### Task details
From the listing below, copy only the lines running from the line that contains "At what coordinates should I click to accomplish: Click the FR" to the line that contains "Task: Click the home breadcrumb icon", both included.

:: Materials provided

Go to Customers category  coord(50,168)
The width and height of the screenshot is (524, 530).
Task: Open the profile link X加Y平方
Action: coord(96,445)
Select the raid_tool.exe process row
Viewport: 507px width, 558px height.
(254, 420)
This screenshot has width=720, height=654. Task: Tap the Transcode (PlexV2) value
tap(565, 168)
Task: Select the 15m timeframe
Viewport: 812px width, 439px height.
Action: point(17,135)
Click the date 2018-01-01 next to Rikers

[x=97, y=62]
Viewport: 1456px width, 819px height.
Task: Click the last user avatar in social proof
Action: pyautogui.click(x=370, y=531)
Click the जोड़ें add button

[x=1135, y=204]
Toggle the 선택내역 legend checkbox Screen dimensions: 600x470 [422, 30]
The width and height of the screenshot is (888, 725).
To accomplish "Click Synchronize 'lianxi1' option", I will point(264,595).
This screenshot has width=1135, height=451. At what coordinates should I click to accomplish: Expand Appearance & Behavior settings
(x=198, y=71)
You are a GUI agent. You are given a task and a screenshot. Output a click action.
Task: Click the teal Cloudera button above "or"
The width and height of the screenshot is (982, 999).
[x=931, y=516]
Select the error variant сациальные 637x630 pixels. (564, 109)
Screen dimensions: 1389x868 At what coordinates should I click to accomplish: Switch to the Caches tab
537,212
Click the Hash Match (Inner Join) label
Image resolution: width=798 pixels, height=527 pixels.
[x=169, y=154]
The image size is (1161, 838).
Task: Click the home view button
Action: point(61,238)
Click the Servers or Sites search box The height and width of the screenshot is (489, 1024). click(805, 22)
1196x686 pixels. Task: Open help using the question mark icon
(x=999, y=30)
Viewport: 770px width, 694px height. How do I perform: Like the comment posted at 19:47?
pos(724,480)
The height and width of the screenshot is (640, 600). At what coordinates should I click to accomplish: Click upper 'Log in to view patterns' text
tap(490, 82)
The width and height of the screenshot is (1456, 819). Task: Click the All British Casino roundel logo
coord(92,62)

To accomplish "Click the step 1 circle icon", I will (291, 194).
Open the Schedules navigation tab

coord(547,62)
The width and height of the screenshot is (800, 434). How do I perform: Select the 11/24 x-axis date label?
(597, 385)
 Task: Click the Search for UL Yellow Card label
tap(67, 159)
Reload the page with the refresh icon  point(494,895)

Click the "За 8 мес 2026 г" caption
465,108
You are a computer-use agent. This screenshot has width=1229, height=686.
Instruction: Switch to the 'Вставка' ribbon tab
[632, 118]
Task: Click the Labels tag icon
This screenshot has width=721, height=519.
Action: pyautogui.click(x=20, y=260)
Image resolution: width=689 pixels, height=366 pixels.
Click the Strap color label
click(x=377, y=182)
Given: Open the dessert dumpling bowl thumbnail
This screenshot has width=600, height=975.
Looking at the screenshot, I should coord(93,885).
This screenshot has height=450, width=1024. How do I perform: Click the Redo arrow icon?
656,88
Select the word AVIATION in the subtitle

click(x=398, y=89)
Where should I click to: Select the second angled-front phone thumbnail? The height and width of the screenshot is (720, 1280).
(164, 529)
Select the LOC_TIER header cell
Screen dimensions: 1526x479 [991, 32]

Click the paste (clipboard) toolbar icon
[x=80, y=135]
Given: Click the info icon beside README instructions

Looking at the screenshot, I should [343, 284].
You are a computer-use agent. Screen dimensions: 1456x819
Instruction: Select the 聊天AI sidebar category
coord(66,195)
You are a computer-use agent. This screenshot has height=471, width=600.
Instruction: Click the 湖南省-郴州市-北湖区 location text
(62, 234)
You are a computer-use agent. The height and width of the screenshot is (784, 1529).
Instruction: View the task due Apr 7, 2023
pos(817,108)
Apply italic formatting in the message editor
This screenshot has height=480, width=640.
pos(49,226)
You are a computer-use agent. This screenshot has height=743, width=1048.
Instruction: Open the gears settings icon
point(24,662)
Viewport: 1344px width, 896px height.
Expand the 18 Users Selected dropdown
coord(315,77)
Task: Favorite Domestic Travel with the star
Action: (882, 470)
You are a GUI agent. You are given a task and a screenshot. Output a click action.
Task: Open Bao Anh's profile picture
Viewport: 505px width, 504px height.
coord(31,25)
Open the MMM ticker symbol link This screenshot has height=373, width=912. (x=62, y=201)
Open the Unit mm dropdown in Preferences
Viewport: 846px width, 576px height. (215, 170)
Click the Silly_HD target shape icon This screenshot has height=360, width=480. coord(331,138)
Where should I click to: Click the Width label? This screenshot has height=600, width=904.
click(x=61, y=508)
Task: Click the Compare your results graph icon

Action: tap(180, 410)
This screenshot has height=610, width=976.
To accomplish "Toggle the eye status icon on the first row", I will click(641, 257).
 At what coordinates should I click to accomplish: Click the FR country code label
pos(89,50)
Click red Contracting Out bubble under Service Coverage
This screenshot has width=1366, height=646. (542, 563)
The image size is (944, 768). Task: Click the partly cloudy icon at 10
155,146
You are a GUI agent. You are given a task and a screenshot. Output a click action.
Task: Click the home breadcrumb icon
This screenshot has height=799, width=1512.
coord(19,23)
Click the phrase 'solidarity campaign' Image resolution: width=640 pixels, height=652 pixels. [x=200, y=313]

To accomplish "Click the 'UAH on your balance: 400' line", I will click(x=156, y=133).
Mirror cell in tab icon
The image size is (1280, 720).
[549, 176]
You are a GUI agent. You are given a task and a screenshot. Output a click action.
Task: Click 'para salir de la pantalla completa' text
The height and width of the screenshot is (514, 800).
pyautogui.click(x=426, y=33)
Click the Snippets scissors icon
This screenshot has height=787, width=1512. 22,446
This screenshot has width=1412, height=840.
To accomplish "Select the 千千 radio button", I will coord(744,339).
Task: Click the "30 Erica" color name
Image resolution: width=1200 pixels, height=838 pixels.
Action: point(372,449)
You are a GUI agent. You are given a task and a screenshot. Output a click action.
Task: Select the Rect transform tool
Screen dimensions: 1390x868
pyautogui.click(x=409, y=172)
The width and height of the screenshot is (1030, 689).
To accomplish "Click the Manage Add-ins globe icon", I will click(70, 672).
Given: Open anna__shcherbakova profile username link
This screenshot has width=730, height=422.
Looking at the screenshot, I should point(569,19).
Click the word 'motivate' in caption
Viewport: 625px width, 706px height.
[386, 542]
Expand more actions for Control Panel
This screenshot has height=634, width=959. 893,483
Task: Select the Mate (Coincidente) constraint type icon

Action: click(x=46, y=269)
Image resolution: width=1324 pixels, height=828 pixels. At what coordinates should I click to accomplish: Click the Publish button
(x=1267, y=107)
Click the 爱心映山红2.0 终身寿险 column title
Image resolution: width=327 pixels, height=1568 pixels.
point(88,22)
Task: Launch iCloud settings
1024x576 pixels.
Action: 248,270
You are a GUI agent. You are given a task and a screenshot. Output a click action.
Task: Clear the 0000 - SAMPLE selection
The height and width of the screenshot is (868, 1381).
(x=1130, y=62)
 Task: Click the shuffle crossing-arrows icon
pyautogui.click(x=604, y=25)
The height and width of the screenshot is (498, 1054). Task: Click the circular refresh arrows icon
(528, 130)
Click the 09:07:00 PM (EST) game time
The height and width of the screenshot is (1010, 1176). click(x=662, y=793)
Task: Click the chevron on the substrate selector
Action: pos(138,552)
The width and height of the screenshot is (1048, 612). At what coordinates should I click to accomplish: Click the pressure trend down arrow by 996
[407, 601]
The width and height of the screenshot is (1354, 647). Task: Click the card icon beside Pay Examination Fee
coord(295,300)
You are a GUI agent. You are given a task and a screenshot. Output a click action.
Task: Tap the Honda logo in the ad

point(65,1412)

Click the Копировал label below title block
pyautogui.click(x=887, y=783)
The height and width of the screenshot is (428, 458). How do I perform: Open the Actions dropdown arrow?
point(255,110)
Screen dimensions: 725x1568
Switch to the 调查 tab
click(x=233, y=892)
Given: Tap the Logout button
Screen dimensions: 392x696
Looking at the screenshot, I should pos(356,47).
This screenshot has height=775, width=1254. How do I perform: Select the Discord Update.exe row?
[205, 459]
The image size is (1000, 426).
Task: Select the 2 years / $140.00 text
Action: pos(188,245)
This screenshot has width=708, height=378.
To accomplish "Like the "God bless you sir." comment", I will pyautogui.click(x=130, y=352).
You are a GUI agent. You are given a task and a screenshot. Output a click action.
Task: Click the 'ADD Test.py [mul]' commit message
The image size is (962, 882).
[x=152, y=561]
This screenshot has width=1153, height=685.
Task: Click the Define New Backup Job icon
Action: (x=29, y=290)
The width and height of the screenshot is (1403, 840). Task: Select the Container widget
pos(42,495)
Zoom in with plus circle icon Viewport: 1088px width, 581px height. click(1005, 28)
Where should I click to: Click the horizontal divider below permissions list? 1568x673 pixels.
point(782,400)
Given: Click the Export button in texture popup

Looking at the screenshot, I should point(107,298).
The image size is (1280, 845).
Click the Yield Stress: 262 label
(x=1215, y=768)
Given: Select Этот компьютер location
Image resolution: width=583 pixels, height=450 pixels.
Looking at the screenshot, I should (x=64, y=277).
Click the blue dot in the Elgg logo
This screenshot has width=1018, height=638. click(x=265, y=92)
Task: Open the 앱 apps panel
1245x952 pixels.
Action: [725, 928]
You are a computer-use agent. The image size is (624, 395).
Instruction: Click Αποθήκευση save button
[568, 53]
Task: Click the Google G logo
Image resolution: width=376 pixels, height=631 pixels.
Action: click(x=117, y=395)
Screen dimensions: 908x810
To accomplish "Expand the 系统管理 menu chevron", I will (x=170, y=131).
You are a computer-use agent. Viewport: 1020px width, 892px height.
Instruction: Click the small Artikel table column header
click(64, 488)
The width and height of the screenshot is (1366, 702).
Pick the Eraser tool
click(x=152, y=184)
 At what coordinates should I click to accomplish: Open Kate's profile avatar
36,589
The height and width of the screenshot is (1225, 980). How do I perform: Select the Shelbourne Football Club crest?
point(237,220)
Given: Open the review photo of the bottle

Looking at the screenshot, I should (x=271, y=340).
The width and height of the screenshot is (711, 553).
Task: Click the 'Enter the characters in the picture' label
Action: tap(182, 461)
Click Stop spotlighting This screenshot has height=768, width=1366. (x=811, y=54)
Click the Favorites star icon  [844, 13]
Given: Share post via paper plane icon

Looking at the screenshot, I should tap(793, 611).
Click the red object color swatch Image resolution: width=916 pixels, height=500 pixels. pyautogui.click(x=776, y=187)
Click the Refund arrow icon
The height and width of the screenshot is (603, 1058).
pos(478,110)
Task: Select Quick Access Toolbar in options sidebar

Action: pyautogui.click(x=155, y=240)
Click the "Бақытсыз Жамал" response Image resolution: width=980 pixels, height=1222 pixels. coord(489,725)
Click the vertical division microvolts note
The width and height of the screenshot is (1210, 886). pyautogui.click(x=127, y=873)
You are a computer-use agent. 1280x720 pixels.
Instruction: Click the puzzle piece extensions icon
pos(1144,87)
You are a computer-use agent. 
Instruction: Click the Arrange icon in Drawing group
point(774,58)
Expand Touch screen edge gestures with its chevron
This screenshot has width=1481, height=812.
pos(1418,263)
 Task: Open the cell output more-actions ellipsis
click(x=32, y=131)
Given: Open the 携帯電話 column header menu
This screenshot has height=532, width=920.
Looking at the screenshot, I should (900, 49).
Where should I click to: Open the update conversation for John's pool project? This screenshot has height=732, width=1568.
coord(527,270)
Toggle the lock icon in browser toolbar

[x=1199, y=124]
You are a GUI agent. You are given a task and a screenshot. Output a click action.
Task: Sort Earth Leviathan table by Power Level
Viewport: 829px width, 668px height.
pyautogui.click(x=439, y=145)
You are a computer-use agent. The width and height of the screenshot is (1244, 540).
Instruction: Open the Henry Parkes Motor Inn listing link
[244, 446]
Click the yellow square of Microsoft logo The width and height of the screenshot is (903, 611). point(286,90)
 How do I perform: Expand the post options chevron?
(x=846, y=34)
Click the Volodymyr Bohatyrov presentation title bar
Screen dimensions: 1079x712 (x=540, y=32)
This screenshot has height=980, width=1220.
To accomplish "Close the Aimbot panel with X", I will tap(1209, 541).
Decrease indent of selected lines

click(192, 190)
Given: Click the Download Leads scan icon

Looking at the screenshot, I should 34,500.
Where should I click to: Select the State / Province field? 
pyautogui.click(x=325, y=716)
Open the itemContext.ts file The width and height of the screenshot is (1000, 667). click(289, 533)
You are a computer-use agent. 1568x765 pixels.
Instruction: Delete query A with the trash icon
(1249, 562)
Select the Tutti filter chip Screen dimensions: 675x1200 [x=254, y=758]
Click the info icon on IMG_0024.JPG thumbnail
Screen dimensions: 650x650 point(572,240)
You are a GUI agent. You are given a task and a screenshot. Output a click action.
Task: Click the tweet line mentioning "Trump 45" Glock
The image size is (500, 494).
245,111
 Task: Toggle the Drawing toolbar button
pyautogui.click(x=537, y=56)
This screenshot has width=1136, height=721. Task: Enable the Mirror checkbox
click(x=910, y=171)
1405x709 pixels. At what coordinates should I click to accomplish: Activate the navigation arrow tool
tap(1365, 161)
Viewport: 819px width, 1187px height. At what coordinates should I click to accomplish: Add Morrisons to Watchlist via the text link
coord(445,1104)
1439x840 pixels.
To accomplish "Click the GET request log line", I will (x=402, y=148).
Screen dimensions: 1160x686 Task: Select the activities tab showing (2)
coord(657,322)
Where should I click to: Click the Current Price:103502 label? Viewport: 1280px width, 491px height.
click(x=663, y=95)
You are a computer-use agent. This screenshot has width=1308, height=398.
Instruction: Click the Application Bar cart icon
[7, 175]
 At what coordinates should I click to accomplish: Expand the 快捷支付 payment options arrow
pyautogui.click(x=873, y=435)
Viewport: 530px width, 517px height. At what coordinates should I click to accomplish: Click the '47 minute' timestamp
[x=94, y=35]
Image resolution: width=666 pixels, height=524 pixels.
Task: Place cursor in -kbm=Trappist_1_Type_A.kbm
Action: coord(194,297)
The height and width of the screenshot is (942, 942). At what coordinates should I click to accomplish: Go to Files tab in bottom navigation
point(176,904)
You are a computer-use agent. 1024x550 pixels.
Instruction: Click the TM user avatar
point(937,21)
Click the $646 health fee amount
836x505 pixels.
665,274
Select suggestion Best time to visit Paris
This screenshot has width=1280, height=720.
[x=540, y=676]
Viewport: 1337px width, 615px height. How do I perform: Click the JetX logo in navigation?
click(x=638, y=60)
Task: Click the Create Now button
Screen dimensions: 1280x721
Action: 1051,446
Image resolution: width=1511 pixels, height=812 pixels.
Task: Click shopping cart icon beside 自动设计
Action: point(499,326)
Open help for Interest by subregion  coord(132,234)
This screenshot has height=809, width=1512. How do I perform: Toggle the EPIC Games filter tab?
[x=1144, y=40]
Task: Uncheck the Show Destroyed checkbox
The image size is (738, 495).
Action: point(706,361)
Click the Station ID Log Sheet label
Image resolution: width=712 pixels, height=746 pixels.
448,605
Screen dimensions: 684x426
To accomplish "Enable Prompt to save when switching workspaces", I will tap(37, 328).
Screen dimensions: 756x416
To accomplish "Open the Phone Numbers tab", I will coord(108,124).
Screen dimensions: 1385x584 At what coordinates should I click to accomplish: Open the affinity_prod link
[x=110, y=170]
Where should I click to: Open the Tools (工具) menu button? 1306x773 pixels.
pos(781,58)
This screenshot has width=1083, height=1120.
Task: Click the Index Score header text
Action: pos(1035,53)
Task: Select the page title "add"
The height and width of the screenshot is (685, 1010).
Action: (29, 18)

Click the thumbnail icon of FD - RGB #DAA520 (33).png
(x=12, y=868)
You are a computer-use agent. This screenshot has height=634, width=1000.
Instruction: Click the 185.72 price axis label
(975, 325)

::::

### Response for this exercise
 At what coordinates should I click to accomplish: Click the FR country code label
pos(89,50)
Click red Contracting Out bubble under Service Coverage
This screenshot has width=1366, height=646. (542, 563)
The image size is (944, 768). Task: Click the partly cloudy icon at 10
155,146
You are a GUI agent. You are given a task and a screenshot. Output a click action.
Task: Click the home breadcrumb icon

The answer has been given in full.